Sin embargo, la huelga ha sido acatada por los trabajadores que, con el pasar de los días, puestos entre la espada y la pared por miedo a perder el trabajo, ya no aceptan ser carne de cañón. El miércoles 25, tuvo adhesiones de entre el 60 y el 90 por ciento en Lombardía y en Lazio. Esta vez la medida fue convocada oficialmente por los sindicatos mayores, Cgil, Cisl y Uil, que ya amenazan con una huelga general. El éxito de la acción hizo que, en la tarde del mismo miércoles, los ministros Roberto Gualtieri, de Economía, y Stefano Patuanelli, de Desarrollo Económico, anunciaran un nuevo entendimiento entre empresarios y sindicatos. La lista de actividades hasta entonces consideradas indispensables se achicó un 30 por ciento: se entiende que ya no son esenciales la producción de neumáticos, máquinas agrícolas, productos químicos industriales, algunas materias plásticas, y que tampoco lo son un sinfín de actividades del sector terciario. Se calcula que de 12 millones de trabajadores considerados indispensables hasta la semana anterior, en Italia ahora trabajan unos tres millones menos. Con contradicciones, por supuesto: queda todavía en funciones la producción de armamentos, especialmente fuerte en la provincia de Brescia, aunque la sociedad civil pida con fuerza la conversión de esta industria de muerte en una que fabrique los aparatos sanitarios que faltan en los hospitales desbordados.

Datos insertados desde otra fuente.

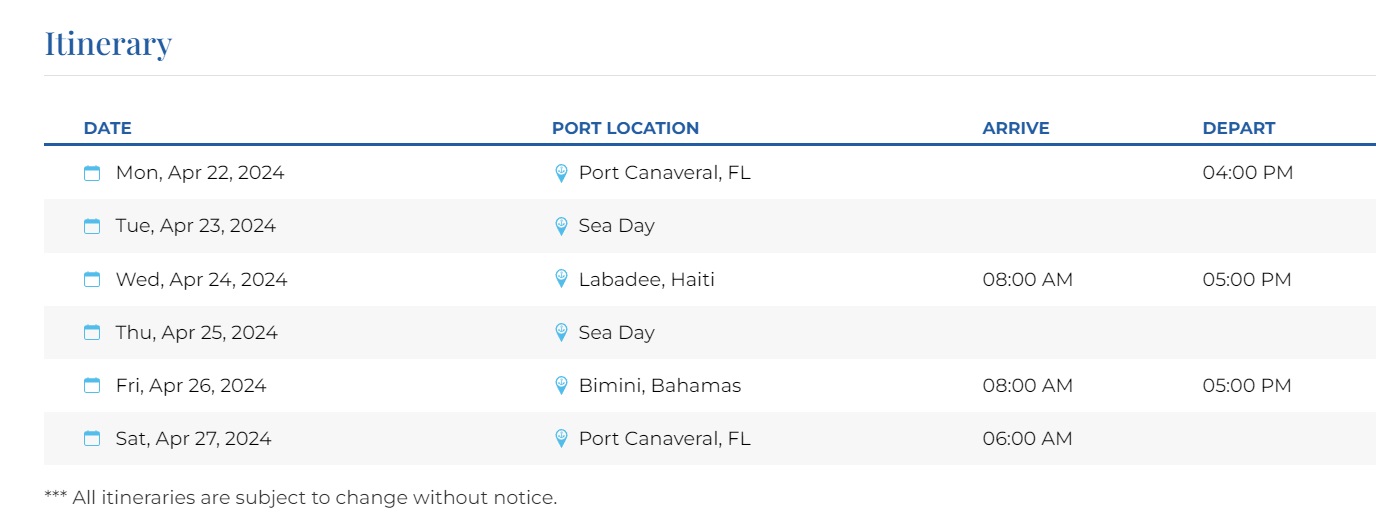
Task: Click the PORT LOCATION column header
Action: (625, 128)
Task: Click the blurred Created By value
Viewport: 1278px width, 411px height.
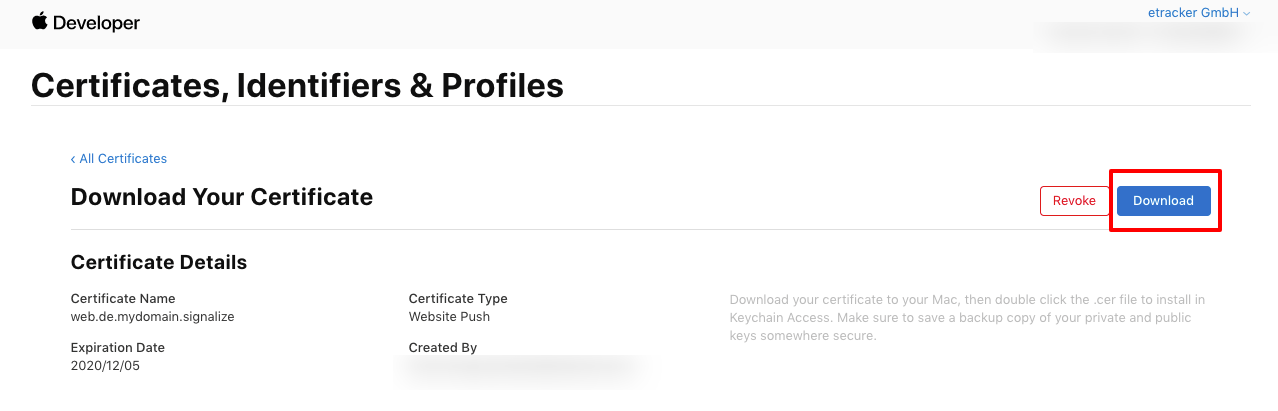Action: (520, 370)
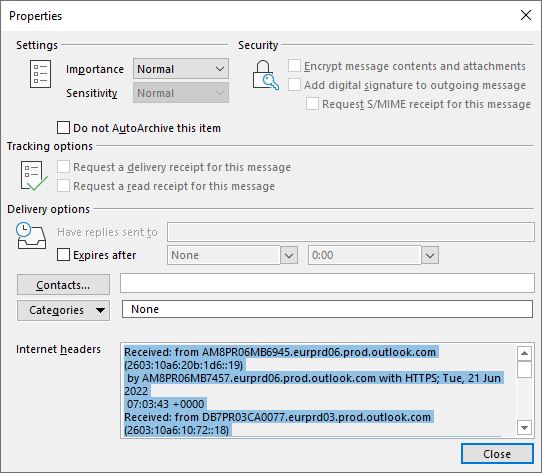
Task: Click the Internet headers scrollbar thumb
Action: coord(524,369)
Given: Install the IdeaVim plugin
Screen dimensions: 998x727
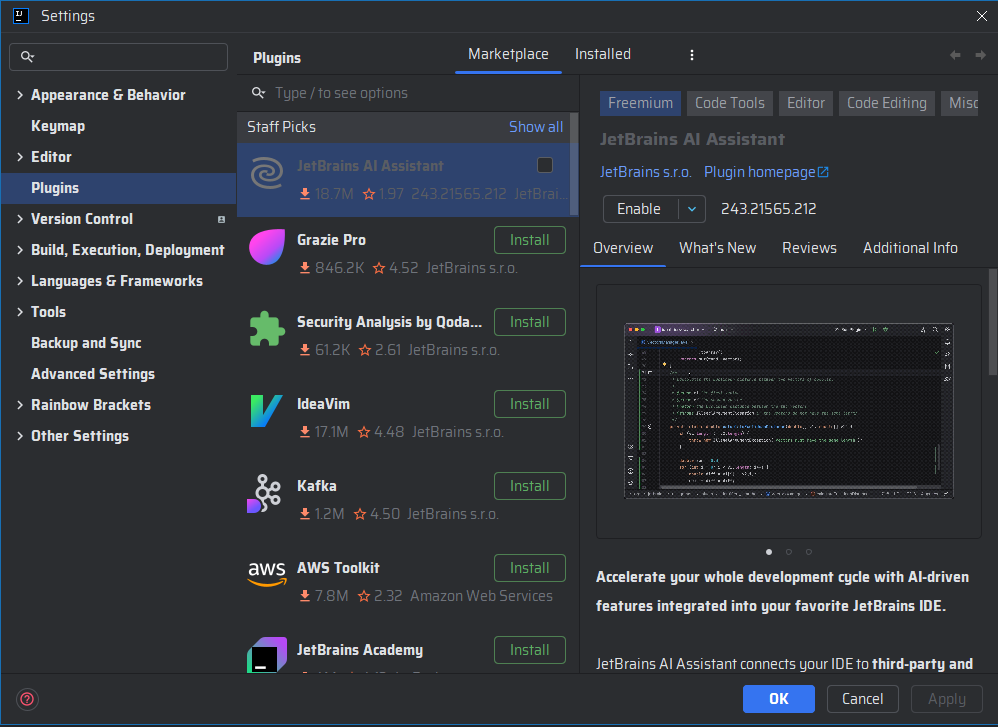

BIOPOLÍTICA DE LA CLASE OBRERA. Ya sabemos que el coronavirus Sars-CoV-2 está provocando rápidamente una mutación genética de nuestro estilo de vida y de nuestros sistemas democráticos, en los que la categoría foucaultiana de la biopolítica se vuelve aun más central que antes. Día a día se imponen esquematizaciones con las que los ciudadanos están aprendiendo –en el apuro y en la emergencia dictada por la catástrofe– a ver como naturales limitaciones a derechos fundamentales como la libertad de movimiento. Son limitaciones que corresponden a los proyectos de la extrema derecha soberanista y que dibujan una distopía autoritaria.
Debería preocuparnos que la opinión pública progresista acepte estas medidas con apenas un simulacro del debate necesario. La huelga de los obreros metalmecánicos italianos nos indica que si llegó la hora de la biopolítica del poder, también habrá que considerar la biopolítica de los cuerpos obreros, que no tienen por qué ser carne de cañón.